[英]Selecting values from pandas dataframe based off of columns with min/max values in another dataframe
I have two dataframes with different quarters of the year as columns and particular locations as rows:我有两个数据框,一年中不同的季度作为列,特定位置作为行:
Temperature:温度:
q_1 ![]() |
q_2 ![]() |
q_3 ![]() |
q_4 ![]() |
|
---|---|---|---|---|
A![]() |
10 ![]() |
50 ![]() |
0 ![]() |
5 ![]() |
B![]() |
6 ![]() |
0 ![]() |
30 ![]() |
1 ![]() |
C ![]() |
60 ![]() |
2 ![]() |
9 ![]() |
16 ![]() |
Precipitation沉淀
q_1 ![]() |
q_2 ![]() |
q_3 ![]() |
q_4 ![]() |
|
---|---|---|---|---|
A![]() |
18 ![]() |
1 ![]() |
0 ![]() |
7 ![]() |
B![]() |
6 ![]() |
13 ![]() |
12 ![]() |
3 ![]() |
C ![]() |
3 ![]() |
20 ![]() |
4 ![]() |
0 ![]() |
I am trying to create another dataframe whose columns are populated by the temperatures for the wettest/driest quarter and the precipitation of the warmest/coolest quarters for each location:我正在尝试创建另一个 dataframe,其列由最潮湿/最干燥季度的温度和每个位置最温暖/最凉爽季度的降水量填充:
DF_new: DF_new:
temp_wettest ![]() |
temp_driest![]() |
precip_warmest ![]() |
precip_coolest![]() |
|
---|---|---|---|---|
A![]() |
10 ![]() |
0 ![]() |
1 ![]() |
0 ![]() |
B![]() |
0 ![]() |
1 ![]() |
12 ![]() |
13 ![]() |
C ![]() |
2 ![]() |
16 ![]() |
3 ![]() |
20 ![]() |
I have been trying to use idxmax:我一直在尝试使用 idxmax:
temp = pd.DataFrame({'q_1' : [10,6,60],
'q_2' : [50,0,2],
'q_3' : [0,30,9],
'q_4' : [5,1,16]},index=['A','B','C'])
prec = pd.DataFrame({'q_1' : [18,6,3],
'q_2' : [1,13,20],
'q_3' : [0,12,4],
'q_4' : [7,3,0]},index=['A','B','C'])
DF_new = pd.DataFrame({'temp_wettest': temp[prec.idxmax(axis=1)],
'temp_driest' : temp[prec.idxmin(axis=1)],
'precip_warmest': prec[temp.idxmax(axis=1)],
'precip_coolest': prec[temp.idxmin(axis=1)]},index=['A','B','C'])
<OUT>
temp_wettest temp_driest precip_warmest precip_coolest
A (q, _, 1) (q, _, 3) (q, _, 2) (q, _, 3)
B (q, _, 2) (q, _, 4) (q, _, 3) (q, _, 2)
C (q, _, 2) (q, _, 4) (q, _, 1) (q, _, 2)
I get why idxmax isn't working (it's just passing in a list of column names), but I'm not sure how to get the actual values into the new dataframe.
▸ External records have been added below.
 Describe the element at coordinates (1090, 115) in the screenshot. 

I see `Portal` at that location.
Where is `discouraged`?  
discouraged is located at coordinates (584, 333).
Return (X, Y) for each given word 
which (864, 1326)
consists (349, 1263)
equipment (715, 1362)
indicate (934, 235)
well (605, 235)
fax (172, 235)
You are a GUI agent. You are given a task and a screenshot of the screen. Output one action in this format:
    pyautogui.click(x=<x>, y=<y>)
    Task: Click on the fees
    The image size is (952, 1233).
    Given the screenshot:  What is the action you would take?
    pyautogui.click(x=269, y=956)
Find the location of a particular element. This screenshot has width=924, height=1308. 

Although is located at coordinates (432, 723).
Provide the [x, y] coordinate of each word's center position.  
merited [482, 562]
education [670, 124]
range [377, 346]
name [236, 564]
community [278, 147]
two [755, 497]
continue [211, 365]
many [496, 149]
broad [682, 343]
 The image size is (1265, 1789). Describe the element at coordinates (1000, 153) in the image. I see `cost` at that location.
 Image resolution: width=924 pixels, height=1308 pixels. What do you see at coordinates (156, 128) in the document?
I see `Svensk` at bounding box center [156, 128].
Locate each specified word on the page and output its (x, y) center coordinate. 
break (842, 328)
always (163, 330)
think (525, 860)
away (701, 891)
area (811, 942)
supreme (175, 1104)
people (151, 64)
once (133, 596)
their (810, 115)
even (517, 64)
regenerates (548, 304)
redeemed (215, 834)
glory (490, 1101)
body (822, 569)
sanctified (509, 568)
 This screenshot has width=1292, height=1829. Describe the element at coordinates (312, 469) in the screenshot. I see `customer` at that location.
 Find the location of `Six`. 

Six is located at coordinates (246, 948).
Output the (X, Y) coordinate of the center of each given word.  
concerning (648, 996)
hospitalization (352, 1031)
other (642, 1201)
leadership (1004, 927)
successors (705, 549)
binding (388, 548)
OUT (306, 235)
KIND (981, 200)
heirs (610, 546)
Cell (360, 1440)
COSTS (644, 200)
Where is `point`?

I've also tried using pd.apply(), but I'm unsure of what function to use.我明白为什么 idxmax 不起作用(它只是传递列名列表),但我不确定如何将实际值放入新的 dataframe 中。我也尝试过使用 pd.apply(),但是我不确定要使用什么 function。
Thanks谢谢
If you have Pandas version < 1.2.0, try lookup
:如果您的 Pandas 版本 < 1.2.0,请尝试
lookup
:
DF_new = pd.DataFrame({'temp_wettest': temp.lookup(prec.index, prec.idxmax(axis=1)),
'temp_driest' : temp.lookup(prec.index, prec.idxmin(axis=1)),
'precip_warmest': prec.lookup(temp.index, temp.idxmax(1)),
'precip_coolest': prec.lookup(temp.index, temp.idxmin(1))
})
Output: Output:
temp_wettest temp_driest precip_warmest precip_coolest
0 10 0 1 0
1 0 1 12 13
2 2 16 3 20
I have two dataframes with different quarters of the year as columns and particular locations as rows:我有两个数据框,将一年中不同的季度作为列,将特定位置作为行:
Temperature:温度:
q_1 ![]() |
q_2 ![]() |
q_3 ![]() |
q_4 ![]() |
|
---|---|---|---|---|
A![]() |
10 ![]() |
50 ![]() |
0 ![]() |
5 ![]() |
B![]() |
6 ![]() |
0 ![]() |
30 ![]() |
1 ![]() |
C ![]() |
60 ![]() |
2 ![]() |
9 ![]() |
16 ![]() |
Precipitation沉淀
q_1 ![]() |
q_2 ![]() |
q_3 ![]() |
q_4 ![]() |
|
---|---|---|---|---|
A![]() |
18 ![]() |
1 ![]() |
0 ![]() |
7 ![]() |
B![]() |
6 ![]() |
13 ![]() |
12 ![]() |
3 ![]() |
C ![]() |
3 ![]() |
20 ![]() |
4 ![]() |
0 ![]() |
I am trying to create another dataframe whose columns are populated by the temperatures for the wettest/driest quarter and the precipitation of the warmest/coolest quarters for each location:我正在尝试创建另一个 dataframe 其列由最潮湿/最干燥季度的温度和每个位置的最热/最冷季度的降水量填充:
DF_new: DF_新:
temp_wettest ![]() |
temp_driest ![]() |
precip_warmest ![]() |
precip_coolest ![]() |
|
---|---|---|---|---|
A![]() |
10 ![]() |
0 ![]() |
1 ![]() |
0 ![]() |
B![]() |
0 ![]() |
1 ![]() |
12 ![]() |
13 ![]() |
C ![]() |
2 ![]() |
16 ![]() |
3 ![]() |
20 ![]() |
I have been trying to use idxmax:我一直在尝试使用 idxmax:
temp = pd.DataFrame({'q_1' : [10,6,60],
'q_2' : [50,0,2],
'q_3' : [0,30,9],
'q_4' : [5,1,16]},index=['A','B','C'])
prec = pd.DataFrame({'q_1' : [18,6,3],
'q_2' : [1,13,20],
'q_3' : [0,12,4],
'q_4' : [7,3,0]},index=['A','B','C'])
DF_new = pd.DataFrame({'temp_wettest': temp[prec.idxmax(axis=1)],
'temp_driest' : temp[prec.idxmin(axis=1)],
'precip_warmest': prec[temp.idxmax(axis=1)],
'precip_coolest': prec[temp.idxmin(axis=1)]},index=['A','B','C'])
<OUT>
temp_wettest temp_driest precip_warmest precip_coolest
A (q, _, 1) (q, _, 3) (q, _, 2) (q, _, 3)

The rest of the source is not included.